Provided passage
[Start of section]

SEC stands behind further exploration of Urbana-Champaign College of Medicine
At its Monday meeting, the Senate Executive Committee offered its support to the chancellor and provost to further explore the establishment of a separately accredited College of Medicine on the University’s Urbana campus.
Further, SEC encouraged the chancellor and the provost to put the proposal through the appropriate process of review before presenting it to the Urbana-Champaign Senate as soon as possible.
Abbas Aminmansour, SEC member and associate professor of architecture, clarified that the endorsement is meant to support the initiative rather than the proposal itself, which must be reviewed by the Urbana-Champaign Senate’s educational policy committee before the SEC would be able to endorse it.
Chancellor Phyllis Wise said she’s already received guidance from a subgroup of SEC members, but sought the committee’s support to move forward with the next steps in the process. Pending Urbana-Champaign Senate and Board of Trustees approval, in coming months the college will also require approval from the Illinois Board of Higher Education, Liaison Committee on Medical Education as well as accreditation.
The goal, Wise said, is to have a Class of 2017, but this is tentative.
She said the separately accredited college, which will be in full partnership with Carle Health Systems, will broach one of society’s greatest challenges — to provide better healthcare for more people at a lower cost by using data- and technology-driven medicine.
The college, she said, will train a new generation of physicians, relying heavily on the University’s already strong College of Engineering, infusing bioengineering and big data into the year one curriculum.
Graduates of this college, she said, will differ from traditional medical school graduates, going on to be physician-engineers, physician-discoverers, physician-inventors and physician-biotechnologists. Some will go into practice, some will go to the academy and others will go into industry and start their own businesses.
“We know that companies like Apple and Google and Intel are looking for people to use their platforms in the biomedical (world),” Wise said.
She said the college will offer opportunities for economic development only in Urbana-Champaign, but the rest of the state as well, reaching north from Central Illinois to Chicago.
“The graduates of this college — some of them will stay here in our community and hopefully really, really enrich it, but many others will go and populate other areas of the state, including Chicago,” Wise said.

[End of section]

Record set

[Start of section]

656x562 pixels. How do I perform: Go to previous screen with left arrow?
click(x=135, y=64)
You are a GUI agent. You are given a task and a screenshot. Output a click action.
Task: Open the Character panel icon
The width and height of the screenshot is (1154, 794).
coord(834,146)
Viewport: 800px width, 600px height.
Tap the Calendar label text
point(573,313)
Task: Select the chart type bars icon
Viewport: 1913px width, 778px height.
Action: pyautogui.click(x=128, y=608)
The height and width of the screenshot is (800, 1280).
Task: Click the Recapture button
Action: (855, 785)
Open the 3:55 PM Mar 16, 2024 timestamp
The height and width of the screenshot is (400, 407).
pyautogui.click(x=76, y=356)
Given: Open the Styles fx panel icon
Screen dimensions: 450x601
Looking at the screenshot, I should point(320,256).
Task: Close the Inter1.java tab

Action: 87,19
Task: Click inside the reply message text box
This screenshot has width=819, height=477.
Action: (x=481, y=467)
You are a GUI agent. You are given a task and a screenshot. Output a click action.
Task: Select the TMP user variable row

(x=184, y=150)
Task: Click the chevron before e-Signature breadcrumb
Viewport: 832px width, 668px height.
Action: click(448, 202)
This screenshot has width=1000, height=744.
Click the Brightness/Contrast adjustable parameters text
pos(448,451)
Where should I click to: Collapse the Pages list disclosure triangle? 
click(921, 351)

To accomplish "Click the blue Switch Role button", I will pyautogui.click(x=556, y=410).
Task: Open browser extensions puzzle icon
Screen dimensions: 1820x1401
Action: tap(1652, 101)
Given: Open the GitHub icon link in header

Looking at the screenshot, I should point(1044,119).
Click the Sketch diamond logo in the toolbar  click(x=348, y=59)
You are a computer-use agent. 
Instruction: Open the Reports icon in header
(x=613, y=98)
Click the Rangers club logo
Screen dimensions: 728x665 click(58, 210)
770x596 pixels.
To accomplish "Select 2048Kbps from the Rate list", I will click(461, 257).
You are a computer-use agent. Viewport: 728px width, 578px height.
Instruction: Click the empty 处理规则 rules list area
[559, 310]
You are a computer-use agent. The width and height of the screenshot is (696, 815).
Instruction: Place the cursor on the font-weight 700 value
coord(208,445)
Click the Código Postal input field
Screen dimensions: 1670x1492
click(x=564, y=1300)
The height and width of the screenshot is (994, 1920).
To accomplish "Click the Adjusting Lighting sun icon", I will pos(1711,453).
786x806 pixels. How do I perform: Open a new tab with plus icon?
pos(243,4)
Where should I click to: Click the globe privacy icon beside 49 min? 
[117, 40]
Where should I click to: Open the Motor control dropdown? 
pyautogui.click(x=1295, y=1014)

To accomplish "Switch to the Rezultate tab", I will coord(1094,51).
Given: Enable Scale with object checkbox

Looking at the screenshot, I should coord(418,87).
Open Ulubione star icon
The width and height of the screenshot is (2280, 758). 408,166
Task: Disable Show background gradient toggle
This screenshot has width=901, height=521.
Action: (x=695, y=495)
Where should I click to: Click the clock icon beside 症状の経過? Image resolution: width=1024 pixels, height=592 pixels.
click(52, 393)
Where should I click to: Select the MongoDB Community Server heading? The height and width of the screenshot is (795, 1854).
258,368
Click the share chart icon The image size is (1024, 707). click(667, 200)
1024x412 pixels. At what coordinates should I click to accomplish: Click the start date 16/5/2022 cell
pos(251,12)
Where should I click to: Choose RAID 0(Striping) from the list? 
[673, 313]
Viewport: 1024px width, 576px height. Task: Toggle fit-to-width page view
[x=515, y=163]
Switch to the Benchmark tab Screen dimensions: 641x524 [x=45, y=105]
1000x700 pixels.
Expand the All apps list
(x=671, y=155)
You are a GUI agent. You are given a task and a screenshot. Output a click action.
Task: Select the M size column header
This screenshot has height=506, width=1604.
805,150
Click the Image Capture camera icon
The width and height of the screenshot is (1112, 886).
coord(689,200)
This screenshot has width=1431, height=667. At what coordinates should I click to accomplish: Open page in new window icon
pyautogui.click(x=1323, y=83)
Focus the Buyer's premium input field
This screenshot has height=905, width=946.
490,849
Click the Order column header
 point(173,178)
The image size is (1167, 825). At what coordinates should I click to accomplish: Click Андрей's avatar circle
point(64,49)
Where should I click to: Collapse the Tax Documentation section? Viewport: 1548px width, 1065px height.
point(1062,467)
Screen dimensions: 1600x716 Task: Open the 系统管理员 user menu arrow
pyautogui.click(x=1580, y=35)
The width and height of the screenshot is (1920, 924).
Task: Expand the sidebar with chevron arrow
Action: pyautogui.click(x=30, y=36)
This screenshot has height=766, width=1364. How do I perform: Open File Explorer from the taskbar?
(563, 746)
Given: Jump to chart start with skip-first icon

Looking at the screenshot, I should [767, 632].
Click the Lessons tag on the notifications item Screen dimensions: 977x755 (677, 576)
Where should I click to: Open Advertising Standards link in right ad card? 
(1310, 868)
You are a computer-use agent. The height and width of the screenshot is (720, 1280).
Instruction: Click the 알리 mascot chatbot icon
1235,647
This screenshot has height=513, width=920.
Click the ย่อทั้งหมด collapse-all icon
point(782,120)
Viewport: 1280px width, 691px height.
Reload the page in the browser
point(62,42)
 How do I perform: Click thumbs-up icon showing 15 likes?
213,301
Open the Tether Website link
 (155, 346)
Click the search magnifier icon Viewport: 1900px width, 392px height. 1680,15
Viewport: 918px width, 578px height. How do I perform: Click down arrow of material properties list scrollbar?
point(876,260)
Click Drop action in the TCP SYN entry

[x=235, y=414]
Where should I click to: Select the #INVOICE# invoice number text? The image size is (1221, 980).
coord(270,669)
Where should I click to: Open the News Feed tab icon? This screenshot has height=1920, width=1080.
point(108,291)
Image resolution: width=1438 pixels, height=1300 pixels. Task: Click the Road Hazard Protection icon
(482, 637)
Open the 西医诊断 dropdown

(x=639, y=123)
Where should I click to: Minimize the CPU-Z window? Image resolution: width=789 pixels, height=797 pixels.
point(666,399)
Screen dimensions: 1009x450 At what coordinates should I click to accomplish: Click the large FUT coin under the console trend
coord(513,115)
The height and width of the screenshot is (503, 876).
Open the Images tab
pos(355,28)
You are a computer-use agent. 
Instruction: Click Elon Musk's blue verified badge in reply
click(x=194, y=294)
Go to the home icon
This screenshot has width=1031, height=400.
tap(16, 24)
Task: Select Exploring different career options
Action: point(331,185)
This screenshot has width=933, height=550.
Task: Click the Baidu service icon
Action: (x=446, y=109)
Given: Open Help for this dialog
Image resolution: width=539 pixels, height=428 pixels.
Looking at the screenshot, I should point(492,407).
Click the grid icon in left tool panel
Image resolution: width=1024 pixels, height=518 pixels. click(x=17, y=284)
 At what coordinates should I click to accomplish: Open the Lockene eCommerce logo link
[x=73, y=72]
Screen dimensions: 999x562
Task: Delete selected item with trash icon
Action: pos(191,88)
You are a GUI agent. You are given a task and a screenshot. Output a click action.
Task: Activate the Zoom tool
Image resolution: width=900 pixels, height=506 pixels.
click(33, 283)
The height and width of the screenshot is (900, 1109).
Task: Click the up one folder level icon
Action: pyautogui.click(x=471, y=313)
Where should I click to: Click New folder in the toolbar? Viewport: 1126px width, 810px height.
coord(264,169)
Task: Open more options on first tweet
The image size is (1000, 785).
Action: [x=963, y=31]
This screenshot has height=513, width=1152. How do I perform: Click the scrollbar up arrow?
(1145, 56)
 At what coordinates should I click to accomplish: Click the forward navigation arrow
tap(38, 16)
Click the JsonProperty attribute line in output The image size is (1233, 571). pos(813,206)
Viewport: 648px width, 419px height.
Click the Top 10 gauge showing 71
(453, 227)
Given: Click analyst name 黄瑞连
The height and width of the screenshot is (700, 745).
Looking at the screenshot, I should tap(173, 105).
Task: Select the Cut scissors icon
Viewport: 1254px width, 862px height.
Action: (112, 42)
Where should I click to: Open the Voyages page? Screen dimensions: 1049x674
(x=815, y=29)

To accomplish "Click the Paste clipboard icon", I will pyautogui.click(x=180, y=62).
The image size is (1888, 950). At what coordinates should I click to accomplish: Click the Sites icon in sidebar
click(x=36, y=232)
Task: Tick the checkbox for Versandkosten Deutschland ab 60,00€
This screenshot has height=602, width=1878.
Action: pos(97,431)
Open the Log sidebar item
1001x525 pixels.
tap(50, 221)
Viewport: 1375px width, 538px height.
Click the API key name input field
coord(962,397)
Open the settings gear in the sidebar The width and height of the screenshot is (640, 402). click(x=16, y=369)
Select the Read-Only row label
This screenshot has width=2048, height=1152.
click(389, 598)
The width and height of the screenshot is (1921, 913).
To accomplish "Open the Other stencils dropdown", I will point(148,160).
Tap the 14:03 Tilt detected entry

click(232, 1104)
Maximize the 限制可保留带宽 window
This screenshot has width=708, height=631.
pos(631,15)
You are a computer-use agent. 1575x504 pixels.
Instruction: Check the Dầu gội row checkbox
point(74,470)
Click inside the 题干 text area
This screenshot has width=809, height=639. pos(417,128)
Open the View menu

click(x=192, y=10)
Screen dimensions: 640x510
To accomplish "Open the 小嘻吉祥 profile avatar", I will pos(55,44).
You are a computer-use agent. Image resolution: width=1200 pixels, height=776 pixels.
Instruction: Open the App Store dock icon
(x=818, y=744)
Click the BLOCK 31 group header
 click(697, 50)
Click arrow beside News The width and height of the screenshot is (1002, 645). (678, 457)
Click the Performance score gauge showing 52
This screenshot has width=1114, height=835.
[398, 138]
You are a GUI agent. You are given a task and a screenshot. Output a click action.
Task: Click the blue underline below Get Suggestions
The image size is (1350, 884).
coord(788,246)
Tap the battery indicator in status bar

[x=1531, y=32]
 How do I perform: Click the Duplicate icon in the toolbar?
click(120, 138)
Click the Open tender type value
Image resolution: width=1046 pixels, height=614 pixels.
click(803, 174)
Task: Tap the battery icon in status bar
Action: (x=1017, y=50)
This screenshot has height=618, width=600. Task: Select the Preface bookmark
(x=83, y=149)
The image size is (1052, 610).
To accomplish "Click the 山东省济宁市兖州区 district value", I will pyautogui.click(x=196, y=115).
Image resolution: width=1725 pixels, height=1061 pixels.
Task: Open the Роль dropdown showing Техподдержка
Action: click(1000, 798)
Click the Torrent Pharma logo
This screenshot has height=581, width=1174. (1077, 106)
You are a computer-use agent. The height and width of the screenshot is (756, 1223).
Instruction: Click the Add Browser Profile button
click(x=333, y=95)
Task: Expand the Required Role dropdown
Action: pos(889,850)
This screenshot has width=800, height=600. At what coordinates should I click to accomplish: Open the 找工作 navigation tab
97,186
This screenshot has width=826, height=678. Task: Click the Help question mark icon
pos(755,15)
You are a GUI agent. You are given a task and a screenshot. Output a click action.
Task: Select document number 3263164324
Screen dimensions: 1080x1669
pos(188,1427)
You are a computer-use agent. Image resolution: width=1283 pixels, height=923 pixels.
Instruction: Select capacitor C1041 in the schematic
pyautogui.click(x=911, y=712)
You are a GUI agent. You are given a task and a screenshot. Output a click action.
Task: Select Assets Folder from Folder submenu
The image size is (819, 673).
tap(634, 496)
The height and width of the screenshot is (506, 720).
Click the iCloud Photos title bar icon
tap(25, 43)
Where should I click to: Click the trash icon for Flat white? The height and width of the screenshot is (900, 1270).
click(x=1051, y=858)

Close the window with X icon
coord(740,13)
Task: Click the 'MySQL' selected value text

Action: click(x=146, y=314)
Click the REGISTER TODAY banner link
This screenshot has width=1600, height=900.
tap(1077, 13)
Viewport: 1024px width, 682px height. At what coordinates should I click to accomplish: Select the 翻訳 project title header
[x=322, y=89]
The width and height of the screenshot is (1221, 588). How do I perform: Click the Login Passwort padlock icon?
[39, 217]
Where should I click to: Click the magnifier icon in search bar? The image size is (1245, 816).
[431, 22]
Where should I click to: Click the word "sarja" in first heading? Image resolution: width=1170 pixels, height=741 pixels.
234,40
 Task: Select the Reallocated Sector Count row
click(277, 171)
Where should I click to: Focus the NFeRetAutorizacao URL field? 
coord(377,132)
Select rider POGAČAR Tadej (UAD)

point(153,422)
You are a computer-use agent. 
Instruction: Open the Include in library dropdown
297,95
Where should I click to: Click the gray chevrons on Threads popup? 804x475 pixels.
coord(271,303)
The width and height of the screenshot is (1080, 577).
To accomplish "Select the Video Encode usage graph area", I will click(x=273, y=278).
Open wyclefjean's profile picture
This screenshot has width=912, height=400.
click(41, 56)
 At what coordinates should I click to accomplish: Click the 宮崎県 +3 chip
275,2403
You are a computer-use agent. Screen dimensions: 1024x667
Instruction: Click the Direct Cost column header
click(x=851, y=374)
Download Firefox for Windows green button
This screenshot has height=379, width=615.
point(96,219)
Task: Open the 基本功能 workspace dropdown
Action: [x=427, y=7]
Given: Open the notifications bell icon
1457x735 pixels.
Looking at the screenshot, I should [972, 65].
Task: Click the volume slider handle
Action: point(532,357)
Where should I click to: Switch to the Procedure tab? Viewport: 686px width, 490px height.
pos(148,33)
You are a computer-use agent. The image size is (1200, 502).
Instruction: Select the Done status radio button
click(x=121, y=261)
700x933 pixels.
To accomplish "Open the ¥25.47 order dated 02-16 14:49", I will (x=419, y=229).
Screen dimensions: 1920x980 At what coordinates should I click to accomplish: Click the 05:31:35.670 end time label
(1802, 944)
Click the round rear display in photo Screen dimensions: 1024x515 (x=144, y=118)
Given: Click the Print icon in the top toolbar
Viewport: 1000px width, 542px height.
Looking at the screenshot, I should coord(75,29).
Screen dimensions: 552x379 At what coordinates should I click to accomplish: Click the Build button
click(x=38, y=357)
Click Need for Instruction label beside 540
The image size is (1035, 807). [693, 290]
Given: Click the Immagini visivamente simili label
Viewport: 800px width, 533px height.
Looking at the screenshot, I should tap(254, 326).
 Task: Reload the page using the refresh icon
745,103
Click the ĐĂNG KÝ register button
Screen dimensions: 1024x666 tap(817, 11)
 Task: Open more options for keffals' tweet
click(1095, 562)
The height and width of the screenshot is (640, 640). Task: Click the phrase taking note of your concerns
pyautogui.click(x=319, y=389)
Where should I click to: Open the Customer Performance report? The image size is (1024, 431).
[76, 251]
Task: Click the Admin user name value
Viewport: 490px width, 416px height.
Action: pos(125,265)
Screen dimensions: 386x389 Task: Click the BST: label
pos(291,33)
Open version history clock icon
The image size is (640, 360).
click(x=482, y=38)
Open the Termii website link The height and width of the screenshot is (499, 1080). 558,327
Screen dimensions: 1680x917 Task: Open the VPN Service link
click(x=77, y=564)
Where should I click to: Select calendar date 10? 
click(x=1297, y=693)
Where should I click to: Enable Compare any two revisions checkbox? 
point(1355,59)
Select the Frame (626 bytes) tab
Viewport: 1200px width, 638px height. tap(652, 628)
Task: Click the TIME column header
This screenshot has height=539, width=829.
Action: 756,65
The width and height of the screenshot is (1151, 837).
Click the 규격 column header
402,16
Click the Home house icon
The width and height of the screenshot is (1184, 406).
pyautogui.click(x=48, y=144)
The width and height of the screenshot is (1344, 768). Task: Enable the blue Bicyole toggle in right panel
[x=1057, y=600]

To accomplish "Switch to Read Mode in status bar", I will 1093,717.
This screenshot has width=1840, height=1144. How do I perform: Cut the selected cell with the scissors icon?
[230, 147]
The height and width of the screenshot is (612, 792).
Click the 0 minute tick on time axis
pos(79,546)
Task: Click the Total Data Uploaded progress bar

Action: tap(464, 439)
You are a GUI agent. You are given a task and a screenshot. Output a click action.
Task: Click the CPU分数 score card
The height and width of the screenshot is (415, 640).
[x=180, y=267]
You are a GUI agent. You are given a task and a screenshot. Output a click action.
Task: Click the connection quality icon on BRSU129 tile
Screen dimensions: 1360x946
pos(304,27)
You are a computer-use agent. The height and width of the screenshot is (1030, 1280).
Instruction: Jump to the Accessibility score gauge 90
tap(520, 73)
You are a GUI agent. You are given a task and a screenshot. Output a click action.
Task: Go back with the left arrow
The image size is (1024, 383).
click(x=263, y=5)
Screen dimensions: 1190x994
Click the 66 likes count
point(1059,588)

[End of section]

What to work on
A - From the article on the proposed College of Medicine, list the kinds of physicians that Wise says graduates of the college will go on to be.
B - Please answer these questions from the article on the proposed College of Medicine:
(i) What is Abbas Aminmansour's faculty position?
(ii) With which health system will the college be in full partnership?
(iii) What class does Wise name as the tentative goal?

Completed exercise
A - physician-engineers, physician-discoverers, physician-inventors, physician-biotechnologists

B -
(i) Associate professor of architecture
(ii) Carle Health Systems
(iii) A Class of 2017